Excerpt provided:
(This is the first post in a three-part series.)
The new question of the week is:
What are your suggestions for how to make English classes culturally responsive?
This series is the latest of many focusing on how we can be more culturally responsive teachers in all the content areas.
You can see all those previous posts here.
Today, Jacquleyn Fabian, Marina Rodriguez, Stephanie Smith Budhai, Ph.D., and Jennifer Yoo-Brannon share their responses.
‘Take Stock of Your Own Biases’
Jacquleyn Fabian, a senior manager of Candidate Experience focused on DEI at the National Board for Professional Teaching Standards, is a former English and social studies teacher and school leader. She leads professional development on anti-racist practices and culturally responsive teaching and is a member of the Teach to Change Now Collaborative:
The English classroom can be a magical place: The soul can be poured onto a sheet of paper, the heart can be transported to another time, and the mind can be engaged in new ideas and learning. It should be a place where all students feel safe and welcomed and where they know their identities are seen and valued. Culturally responsive teaching must be at the center of an ELA classroom. Below are some steps to consider as you dive into this next school year:
Focus on your own learning and unlearning
Take stock of your own biases, beliefs, and experiences. Before you do anything else, you must understand why you teach texts, writing, and discussion the way you do. Do you teach To Kill a Mockingbird in a way that centers Atticus as a hero? Did you lack exposure to texts written by Black women in your own academic journey? Do you use the phrase “proper English”? If so, what does that mean? How comfortable do you feel bringing up discussion questions related to topics outside your own culture or experiences?
One way to help you is reflecting on the resources you use in the classroom: What voices and experiences have space on your syllabus? Another way is to take an equity self-audit. The audit will provide an opportunity for you to think critically about your own beliefs and how they show up in your current classroom structure. You may need to unlearn a lot before you begin learning more, and that is OK. Recognize your needs and move forward.
Collaborate on your classroom environment
In order for students to feel like they can share with you and their peers, they need to feel safe. Think of ways in which they can feel comfortable with themselves, with you, and with their peers. At the beginning of one year, students created vision boards and shared those with the class. Students were able to hear each other’s names (and see spellings), to find commonality, and to learn about one another’s goals and passions. It also gave each individual student the chance to reflect on what makes them unique. After a week or so of school, together, we would create expectations and norms for class. We would hang them in the room and refer back to them or change them if the need arose.
Another activity we did was a partnered project based off Humans of New York. Students interviewed each other to build both their speaking and writing skills. It also gave them room to practice empathy and listening, which is crucial to ensuring your space is culturally responsive.

Exercise tasks:
**a)** Say whether each statement agrees with the post on culturally responsive English classes, giving yes or no and quoting the deciding words of the post: (i) Jacquleyn Fabian formerly taught English and social studies; (ii) the vision boards were made at the end of a school year; (iii) the partnered project was based on Humans of New York.
**b)** Reproduce word for word the part of the post on culturally responsive English classes starting with "(This is the" and going on through "share their responses.".

Data:
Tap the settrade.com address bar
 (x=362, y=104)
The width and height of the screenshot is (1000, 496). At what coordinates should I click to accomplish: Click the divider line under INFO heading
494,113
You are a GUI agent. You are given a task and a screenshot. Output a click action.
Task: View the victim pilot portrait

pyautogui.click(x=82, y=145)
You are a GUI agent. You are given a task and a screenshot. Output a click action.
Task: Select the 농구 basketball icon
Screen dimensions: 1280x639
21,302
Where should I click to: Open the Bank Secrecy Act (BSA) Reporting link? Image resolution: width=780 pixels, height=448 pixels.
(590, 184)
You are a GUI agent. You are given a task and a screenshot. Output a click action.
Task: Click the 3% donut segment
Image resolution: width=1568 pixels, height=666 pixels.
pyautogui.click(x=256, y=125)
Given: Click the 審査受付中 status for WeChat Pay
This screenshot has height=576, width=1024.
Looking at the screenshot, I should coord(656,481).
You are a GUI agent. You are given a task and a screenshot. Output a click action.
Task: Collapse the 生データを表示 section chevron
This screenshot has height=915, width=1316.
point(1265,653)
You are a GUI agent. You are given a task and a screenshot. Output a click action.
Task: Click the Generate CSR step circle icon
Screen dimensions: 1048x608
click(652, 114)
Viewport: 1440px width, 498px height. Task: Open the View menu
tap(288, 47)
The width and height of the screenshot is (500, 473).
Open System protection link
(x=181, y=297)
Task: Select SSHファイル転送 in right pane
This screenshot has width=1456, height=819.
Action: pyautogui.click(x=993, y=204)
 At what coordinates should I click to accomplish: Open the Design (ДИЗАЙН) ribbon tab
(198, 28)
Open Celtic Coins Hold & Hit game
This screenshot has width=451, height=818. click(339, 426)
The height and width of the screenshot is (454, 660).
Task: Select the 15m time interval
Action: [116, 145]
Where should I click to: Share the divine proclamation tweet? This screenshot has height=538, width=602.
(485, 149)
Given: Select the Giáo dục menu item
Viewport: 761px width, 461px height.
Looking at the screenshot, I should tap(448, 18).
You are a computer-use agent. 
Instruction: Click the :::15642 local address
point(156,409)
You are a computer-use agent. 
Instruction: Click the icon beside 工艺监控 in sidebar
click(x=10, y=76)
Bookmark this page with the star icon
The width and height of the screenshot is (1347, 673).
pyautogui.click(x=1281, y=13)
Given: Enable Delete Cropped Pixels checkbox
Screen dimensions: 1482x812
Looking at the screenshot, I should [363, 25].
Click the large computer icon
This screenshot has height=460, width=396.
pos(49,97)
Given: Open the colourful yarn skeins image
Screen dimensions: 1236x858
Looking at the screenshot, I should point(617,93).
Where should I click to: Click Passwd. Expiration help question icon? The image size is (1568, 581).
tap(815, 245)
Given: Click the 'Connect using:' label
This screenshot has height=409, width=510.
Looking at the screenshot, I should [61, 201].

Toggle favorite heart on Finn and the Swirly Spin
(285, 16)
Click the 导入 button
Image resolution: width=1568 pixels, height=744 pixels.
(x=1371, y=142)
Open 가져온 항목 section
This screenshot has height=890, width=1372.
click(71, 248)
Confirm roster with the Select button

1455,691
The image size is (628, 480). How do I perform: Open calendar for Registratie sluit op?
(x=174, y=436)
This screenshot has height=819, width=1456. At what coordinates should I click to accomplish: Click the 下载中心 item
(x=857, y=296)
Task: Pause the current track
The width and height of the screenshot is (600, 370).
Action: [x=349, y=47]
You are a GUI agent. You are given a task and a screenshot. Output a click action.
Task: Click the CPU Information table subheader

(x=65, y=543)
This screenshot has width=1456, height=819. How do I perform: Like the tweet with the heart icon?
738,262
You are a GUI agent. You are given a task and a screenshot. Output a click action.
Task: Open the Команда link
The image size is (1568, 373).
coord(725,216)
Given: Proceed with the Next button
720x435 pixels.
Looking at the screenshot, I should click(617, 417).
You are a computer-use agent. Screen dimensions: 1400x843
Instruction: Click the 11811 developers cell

Task-by-task solutions:
**a)**
(i) Yes: "is a former English and social studies teacher and school leader"
(ii) No: "At the beginning of one year, students created vision boards"
(iii) Yes: "a partnered project based off Humans of New York"

**b)**
(This is the first post in a three-part series.)
The new question of the week is:
What are your suggestions for how to make English classes culturally responsive?
This series is the latest of many focusing on how we can be more culturally responsive teachers in all the content areas.
You can see all those previous posts here.
Today, Jacquleyn Fabian, Marina Rodriguez, Stephanie Smith Budhai, Ph.D., and Jennifer Yoo-Brannon share their responses.